— PROBLEM TO SOLVE —
Reproduce the following post about a former pediatrician sentenced in a murder-for-hire plot word for word, from its first sentence to its last.

I read “Former Pediatrician Stephanie Russell Sentenced in Murder Plot.” The story is surprisingly not that unique. The reason I noted a female pediatrician’s involvement in the Dark Web is that she lives about three miles from my office. The story is that the good doctor visited the Dark Web and hired a hit man to terminate an individual. (Don’t doctors know how to terminate as part of their studies?)

The write up reports:

A Louisville judge sentenced former pediatrician Stephanie Russell to 12 years in prison Wednesday for attempting to hire a hitman to kill her ex-husband multiple times.

I love the somewhat illogical phrase “kill her ex-husband multiple times.”

Russell pleaded guilty April 22, 2024, to stalking her former spouse and trying to have him killed amid a protracted custody battle over their two children. By accepting responsibility and avoiding a trial, Russell would have expected a lighter prison sentence. However, she again tried to find a hitman, this time asking inmates to help with the search, prosecutors alleged in court documents asking for a heftier prison sentence.

One rumor circulating at the pub which is a popular lunch spot near the doctor’s former office is that she used the Dark Web and struck up an online conversation with one of the investigators monitoring such activity.

Net net: The Dark Web is indeed interesting.

— GIVEN INFORMATION —
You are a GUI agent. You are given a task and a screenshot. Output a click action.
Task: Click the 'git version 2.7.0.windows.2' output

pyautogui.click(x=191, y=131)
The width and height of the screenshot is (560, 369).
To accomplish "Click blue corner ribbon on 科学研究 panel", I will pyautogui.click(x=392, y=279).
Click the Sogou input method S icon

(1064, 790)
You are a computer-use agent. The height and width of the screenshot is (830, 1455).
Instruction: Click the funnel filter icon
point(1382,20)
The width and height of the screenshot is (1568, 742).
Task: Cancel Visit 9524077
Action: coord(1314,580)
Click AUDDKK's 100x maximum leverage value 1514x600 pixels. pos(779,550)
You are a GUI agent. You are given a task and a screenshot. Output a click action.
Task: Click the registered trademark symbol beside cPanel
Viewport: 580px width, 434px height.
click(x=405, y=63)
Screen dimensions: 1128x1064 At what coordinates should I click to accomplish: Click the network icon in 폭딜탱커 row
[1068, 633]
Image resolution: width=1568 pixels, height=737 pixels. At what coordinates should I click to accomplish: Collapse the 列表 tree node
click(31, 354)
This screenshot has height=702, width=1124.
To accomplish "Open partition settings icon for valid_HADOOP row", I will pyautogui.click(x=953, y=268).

— ANSWER SECTION —
I read “Former Pediatrician Stephanie Russell Sentenced in Murder Plot.” The story is surprisingly not that unique. The reason I noted a female pediatrician’s involvement in the Dark Web is that she lives about three miles from my office. The story is that the good doctor visited the Dark Web and hired a hit man to terminate an individual. (Don’t doctors know how to terminate as part of their studies?)

The write up reports:

A Louisville judge sentenced former pediatrician Stephanie Russell to 12 years in prison Wednesday for attempting to hire a hitman to kill her ex-husband multiple times.

I love the somewhat illogical phrase “kill her ex-husband multiple times.”

Russell pleaded guilty April 22, 2024, to stalking her former spouse and trying to have him killed amid a protracted custody battle over their two children. By accepting responsibility and avoiding a trial, Russell would have expected a lighter prison sentence. However, she again tried to find a hitman, this time asking inmates to help with the search, prosecutors alleged in court documents asking for a heftier prison sentence.

One rumor circulating at the pub which is a popular lunch spot near the doctor’s former office is that she used the Dark Web and struck up an online conversation with one of the investigators monitoring such activity.

Net net: The Dark Web is indeed interesting.